Material provided
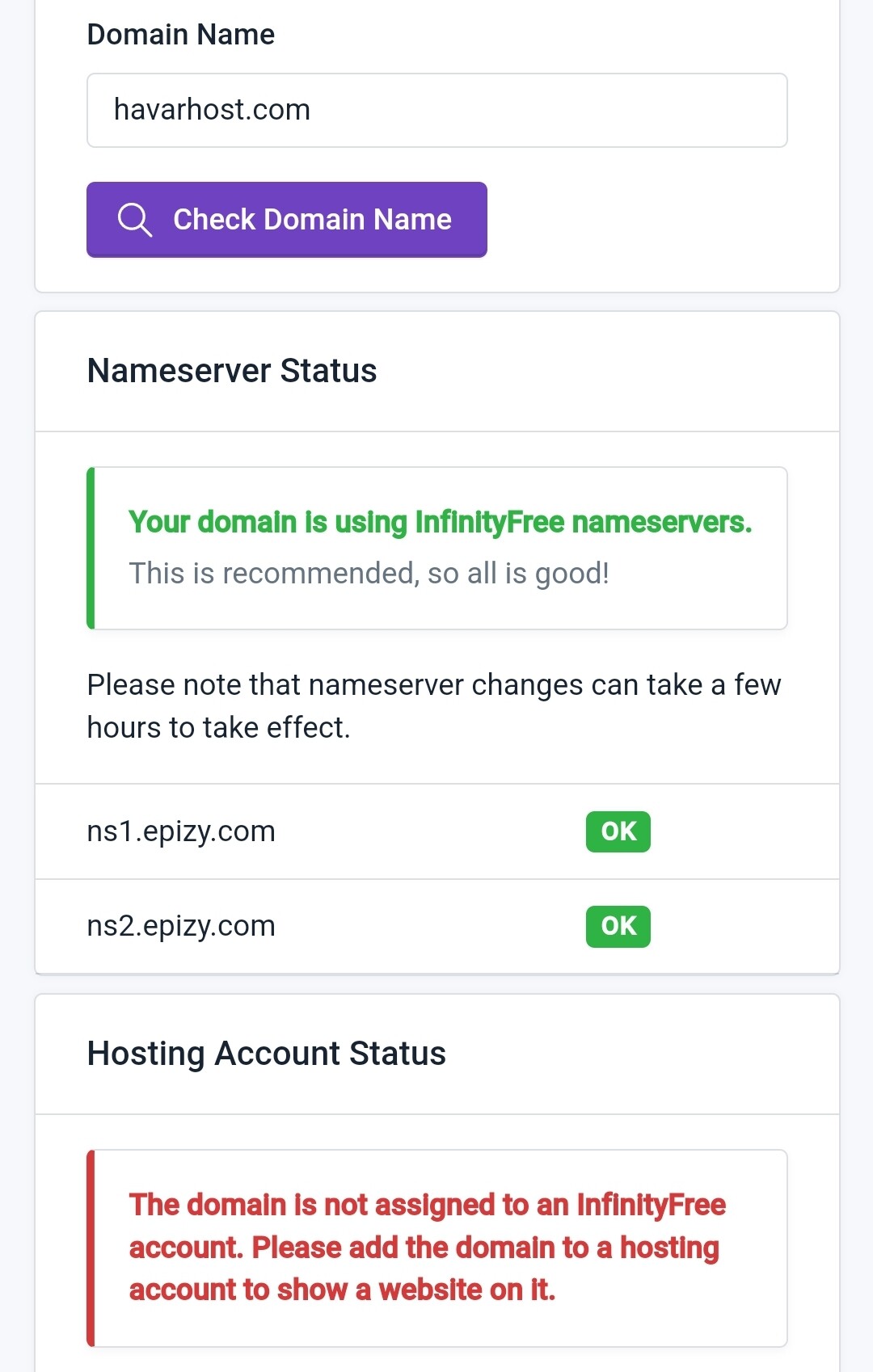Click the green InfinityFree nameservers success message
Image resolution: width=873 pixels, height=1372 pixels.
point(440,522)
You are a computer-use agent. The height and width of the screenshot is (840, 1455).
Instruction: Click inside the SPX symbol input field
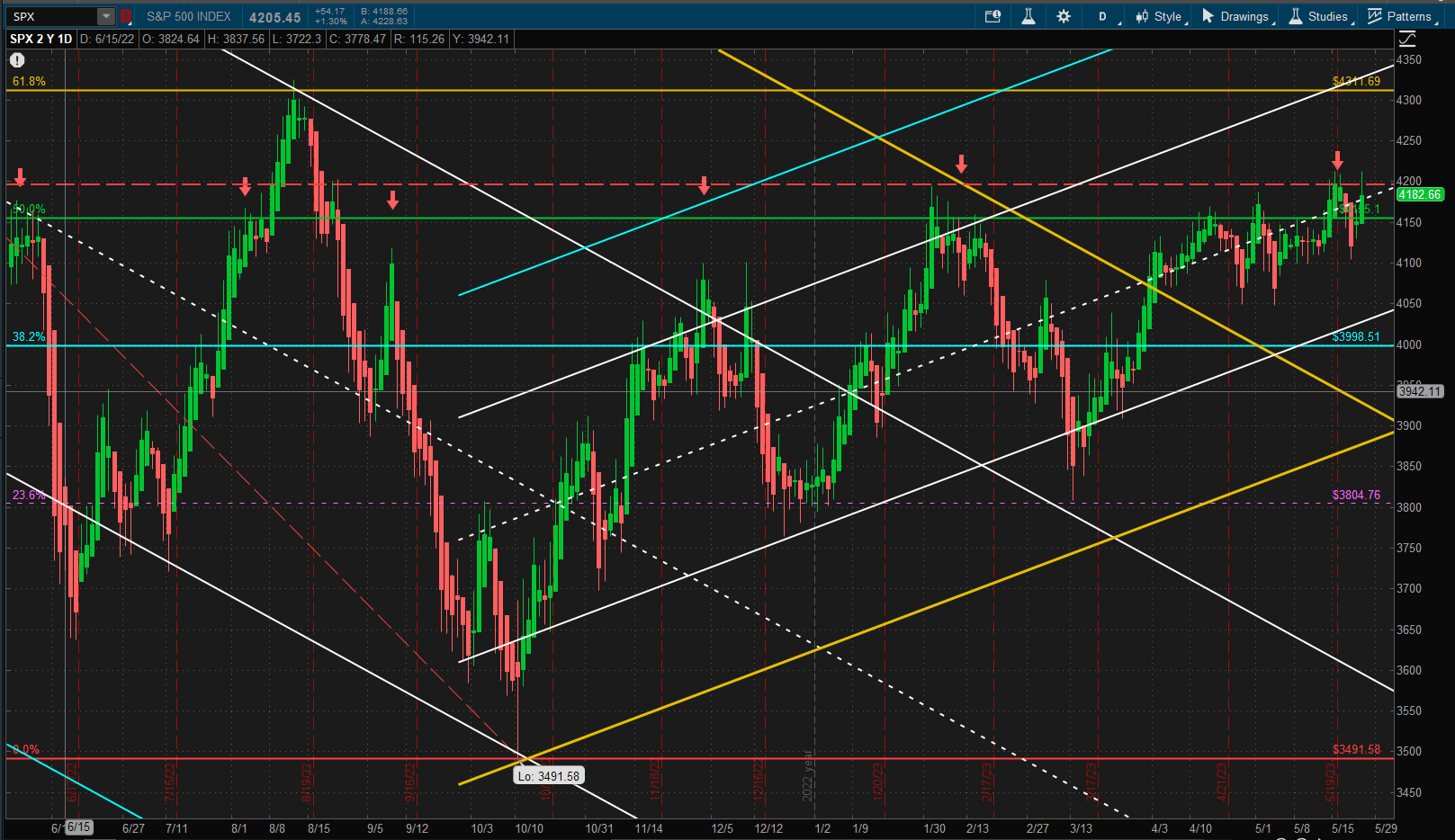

Objective
Could you update the items above so that "input field" becomes "text box", keep everything else unchanged, and leave the pictures out of your answer?

Worked solution
Click the green InfinityFree nameservers success message
Image resolution: width=873 pixels, height=1372 pixels.
point(440,522)
You are a computer-use agent. The height and width of the screenshot is (840, 1455).
Instruction: Click inside the SPX symbol text box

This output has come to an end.